Email automation is not scary because OpenClaw is uniquely scary. It’s scary because email is a real business system with identity, trust, legal exposure, and external consequences.

So if you’re building agent ops around Gmail or Microsoft Graph, ask the boring questions first:

Can the agent draft but not send?
Does it use a dedicated service account?
Are the scopes least privilege?
Is there an approval gate?
If the model gets tricked, how many people can it affect?

That last question is the one that matters.

Everything else is just branding.

Frequently Asked Questions

Is OpenClaw secure enough for company email?

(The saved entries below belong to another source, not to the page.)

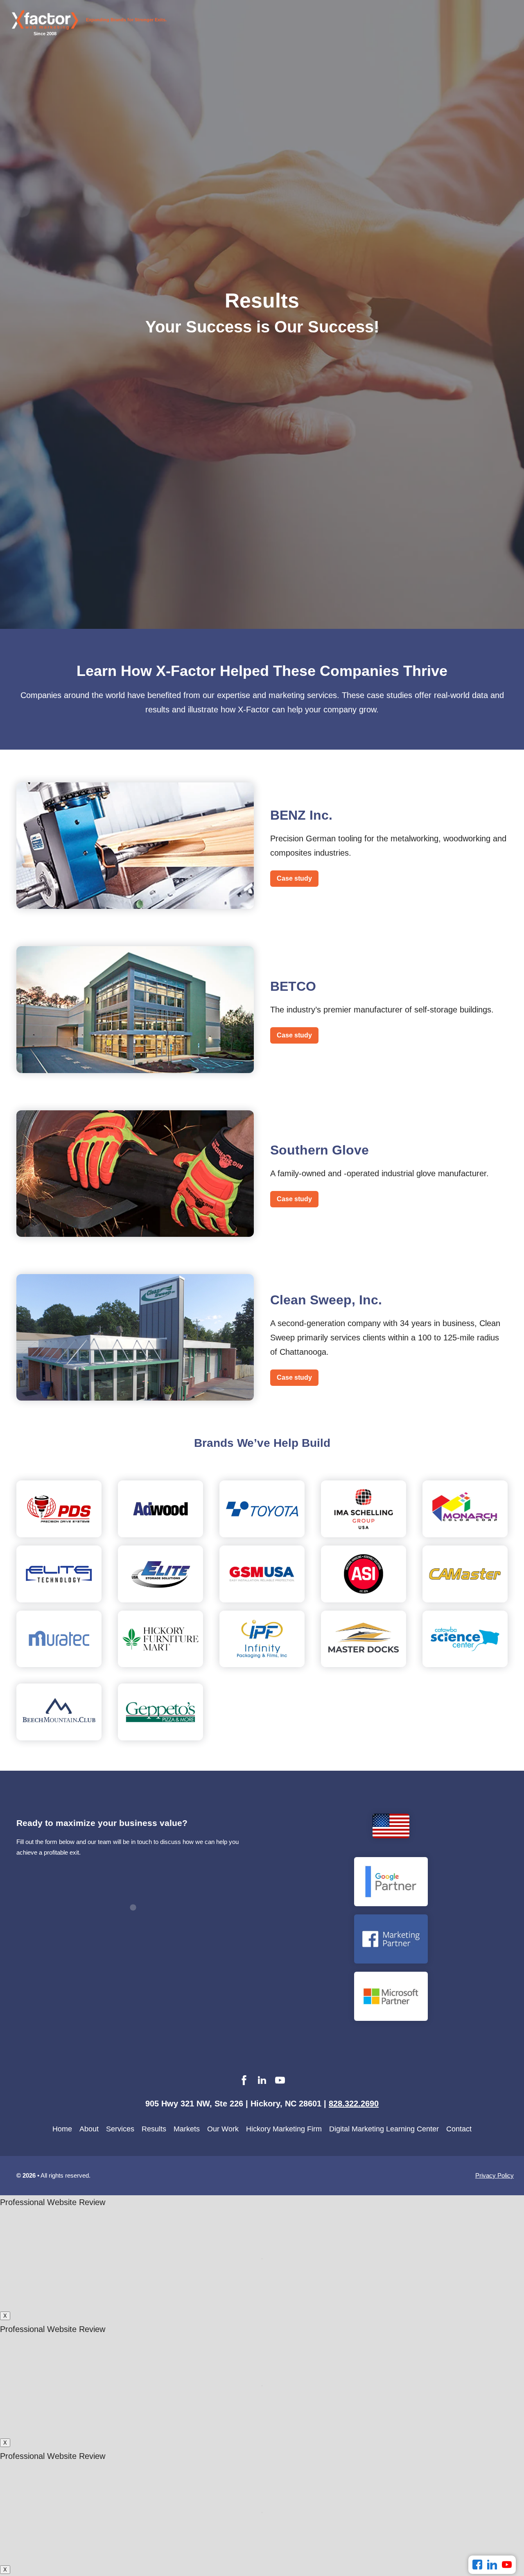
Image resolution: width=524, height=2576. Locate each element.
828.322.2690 (354, 2103)
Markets (187, 2129)
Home (62, 2129)
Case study (294, 878)
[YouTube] (507, 2565)
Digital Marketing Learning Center (384, 2129)
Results (154, 2129)
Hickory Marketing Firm (284, 2129)
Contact (459, 2129)
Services (120, 2129)
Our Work (223, 2129)
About (89, 2129)
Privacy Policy (494, 2175)
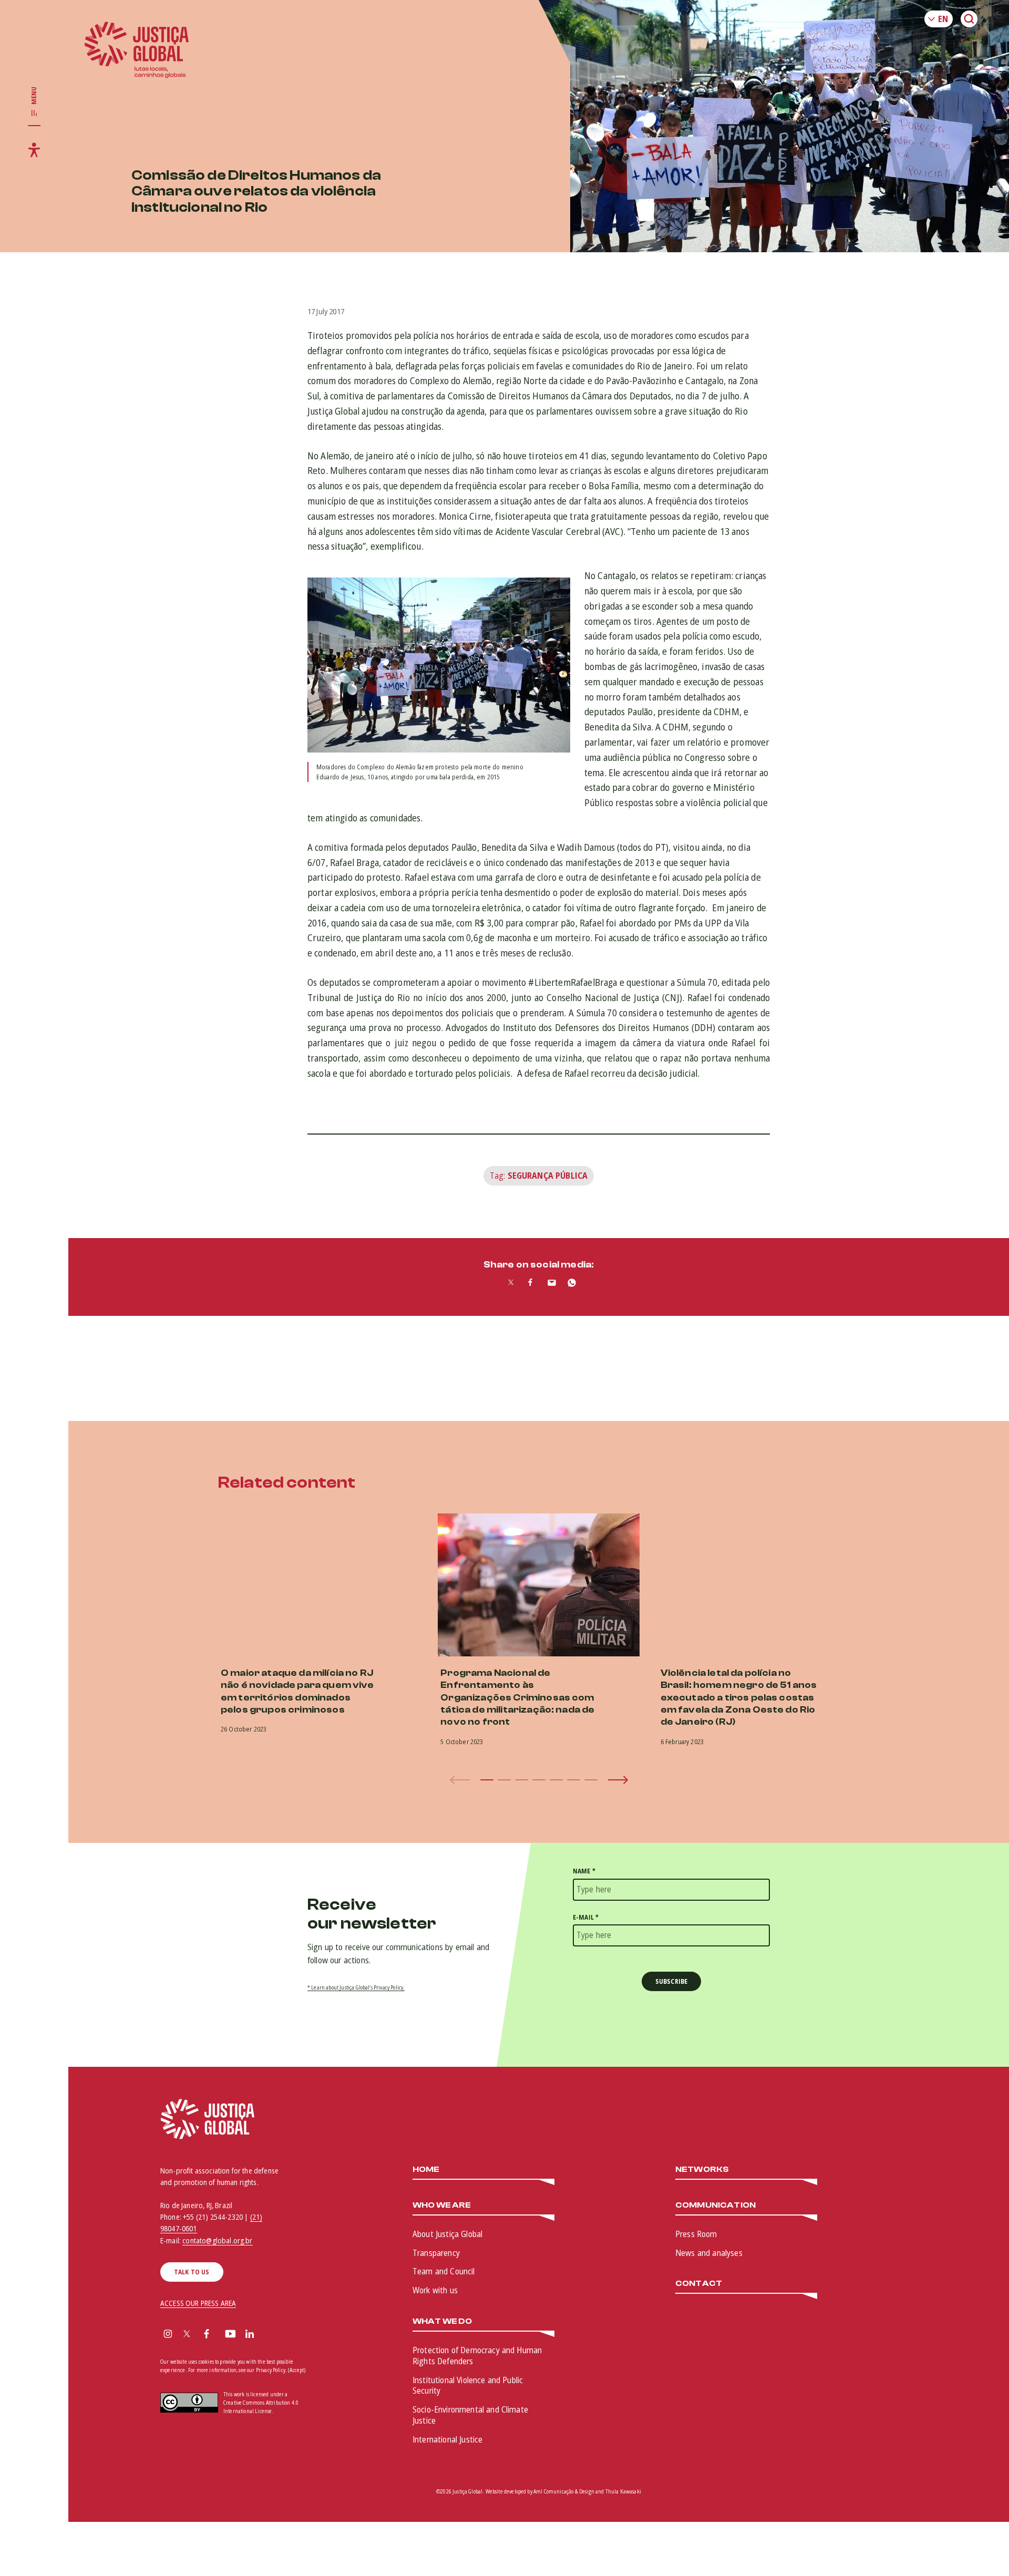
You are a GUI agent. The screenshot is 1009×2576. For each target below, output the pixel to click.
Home (426, 2169)
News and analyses (709, 2253)
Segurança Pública (548, 1175)
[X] (186, 2334)
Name (584, 1871)
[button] (486, 1779)
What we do (442, 2321)
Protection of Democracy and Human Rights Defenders (477, 2355)
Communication (715, 2205)
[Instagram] (168, 2334)
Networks (702, 2169)
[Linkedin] (249, 2334)
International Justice (447, 2439)
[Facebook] (206, 2334)
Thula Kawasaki (623, 2491)
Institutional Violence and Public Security (468, 2385)
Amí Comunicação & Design (563, 2491)
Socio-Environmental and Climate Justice (470, 2415)
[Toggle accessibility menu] (34, 150)
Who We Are (442, 2205)
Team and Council (444, 2271)
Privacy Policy (270, 2370)
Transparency (436, 2253)
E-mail (586, 1917)
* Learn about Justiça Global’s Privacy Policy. (356, 1987)
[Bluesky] (270, 2334)
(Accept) (296, 2370)
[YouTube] (230, 2334)
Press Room (696, 2234)
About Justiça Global (447, 2234)
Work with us (435, 2290)
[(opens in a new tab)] (758, 1584)
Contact (698, 2283)
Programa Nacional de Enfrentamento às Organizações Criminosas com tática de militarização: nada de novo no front (517, 1697)
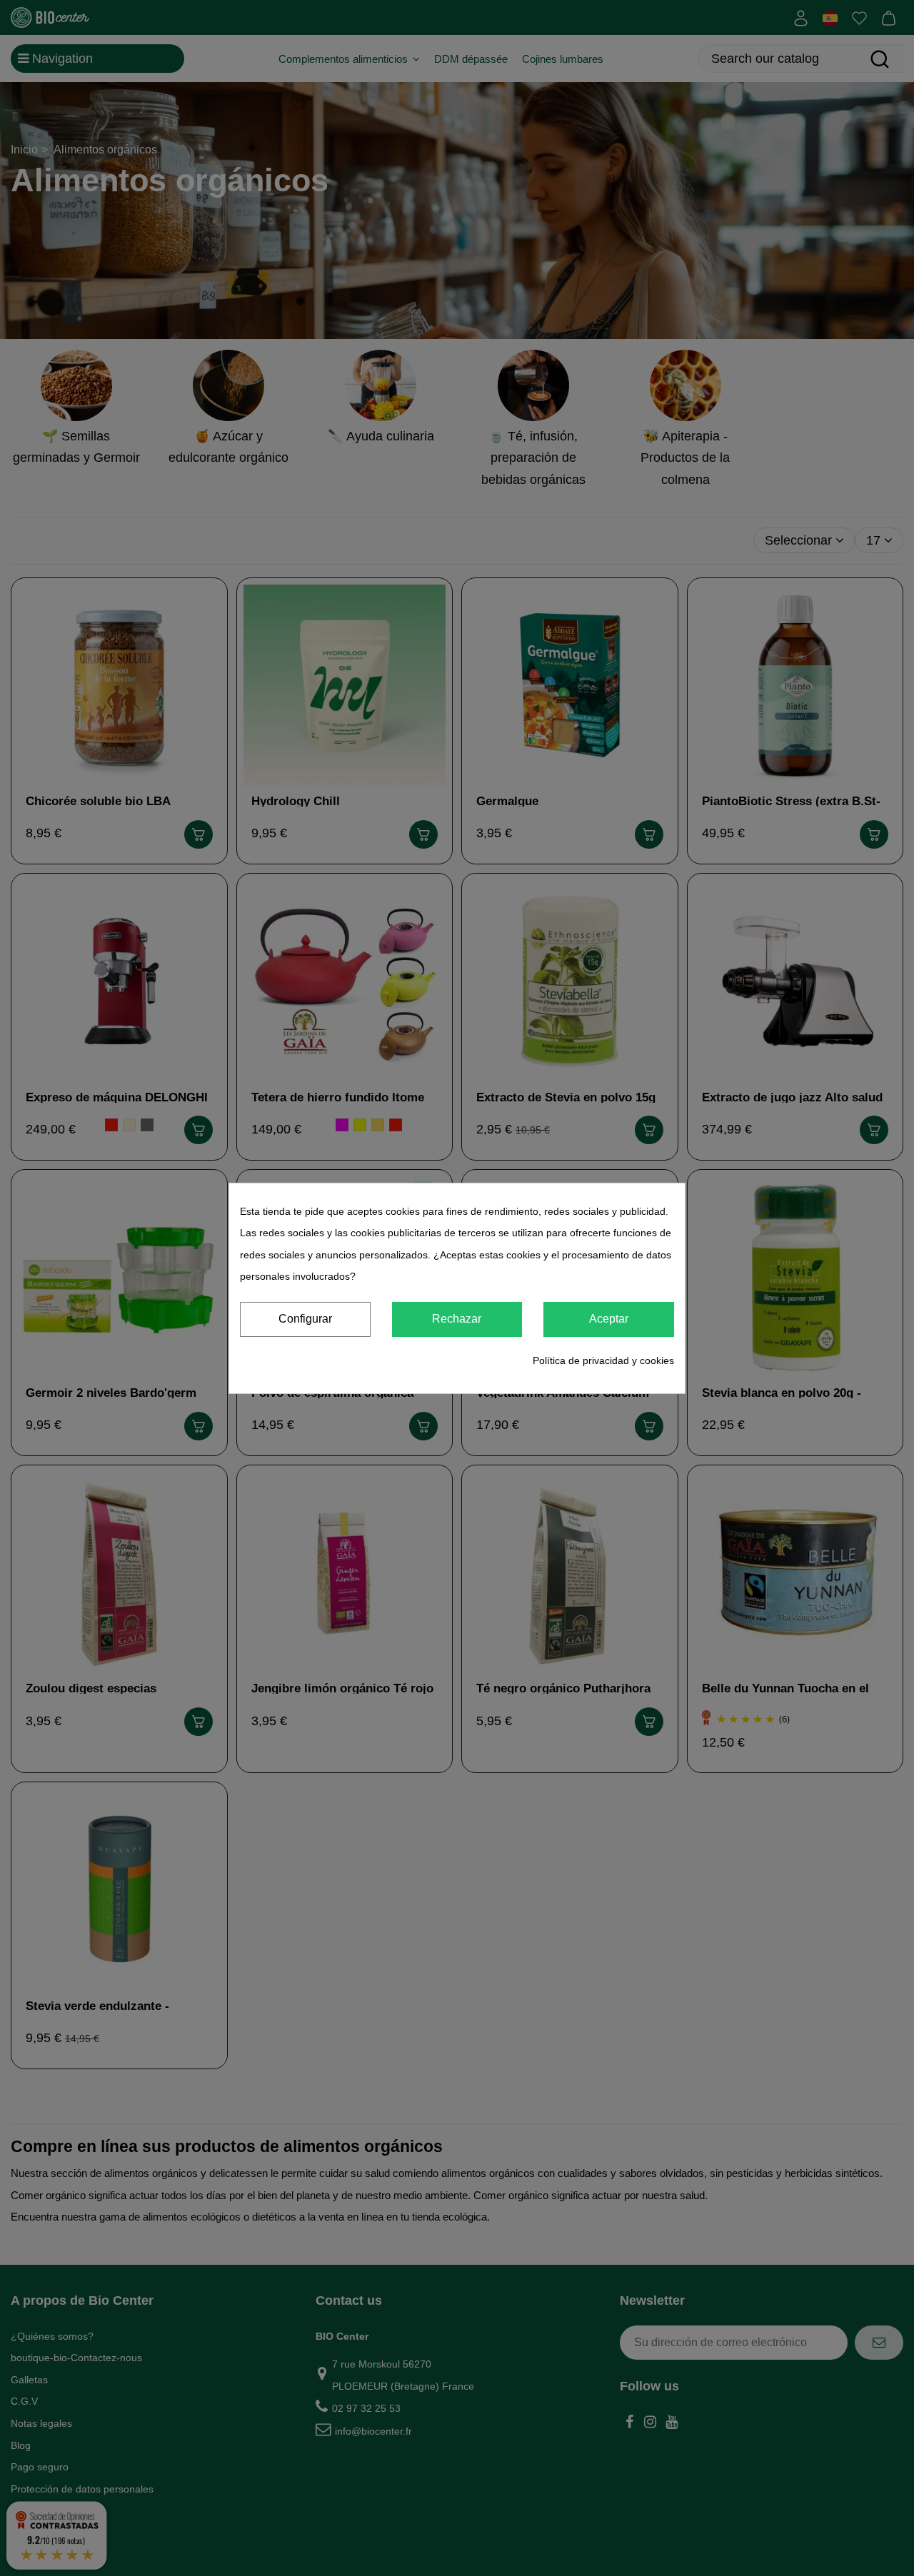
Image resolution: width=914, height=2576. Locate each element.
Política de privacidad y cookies (603, 1360)
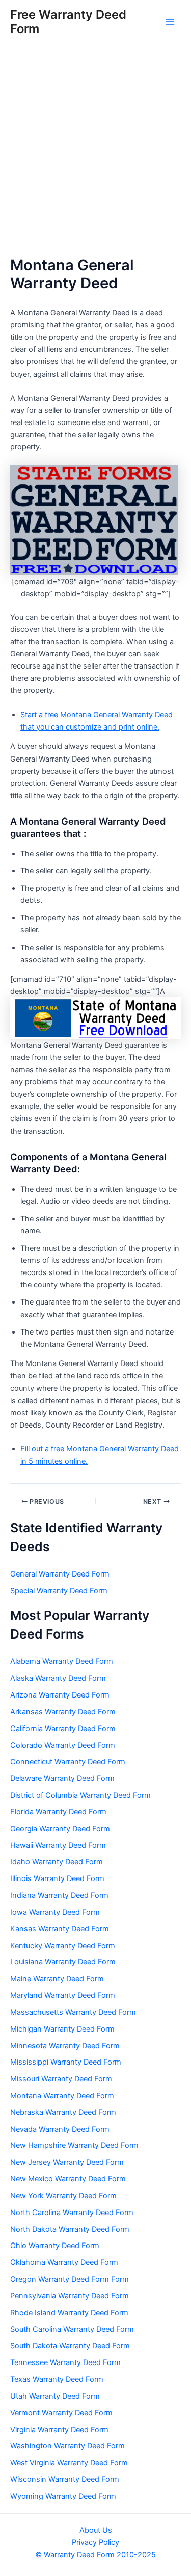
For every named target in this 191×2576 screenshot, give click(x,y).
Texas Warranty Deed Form (56, 2379)
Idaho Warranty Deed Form (56, 1861)
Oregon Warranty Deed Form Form (69, 2279)
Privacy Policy (95, 2542)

That is the wrong framing. The safer question is what permissions OpenClaw gets, whether it can only create drafts instead of sending, what account it uses, and what approval gates exist before delivery.

What is the safest way to let an AI agent handle email?

Start with a draft-first workflow using a dedicated service account and least-privilege permissions. Let the agent generate drafts, then require a human or policy check before anything is sent.

Can Gmail and Microsoft Graph support draft-only AI email workflows?

Yes. Gmail supports `drafts.create` and `drafts.send`, and Microsoft Graph supports creating a draft message and sending it later as a separate action, which makes approval gates practical.

Why is prompt injection such a big risk for AI email agents?

Email inboxes contain untrusted text from outside parties, so inbound messages can carry adversarial instructions. If an agent reads that content and is allowed to trigger outbound actions, bad model output can become real business impact.

Should I use Docker or a VM for OpenClaw if it touches email?

Yes, host isolation is still a good idea and helps contain infrastructure-level issues. But it does not solve the bigger business risk if the agent still has broad mailbox permissions or unrestricted send capability.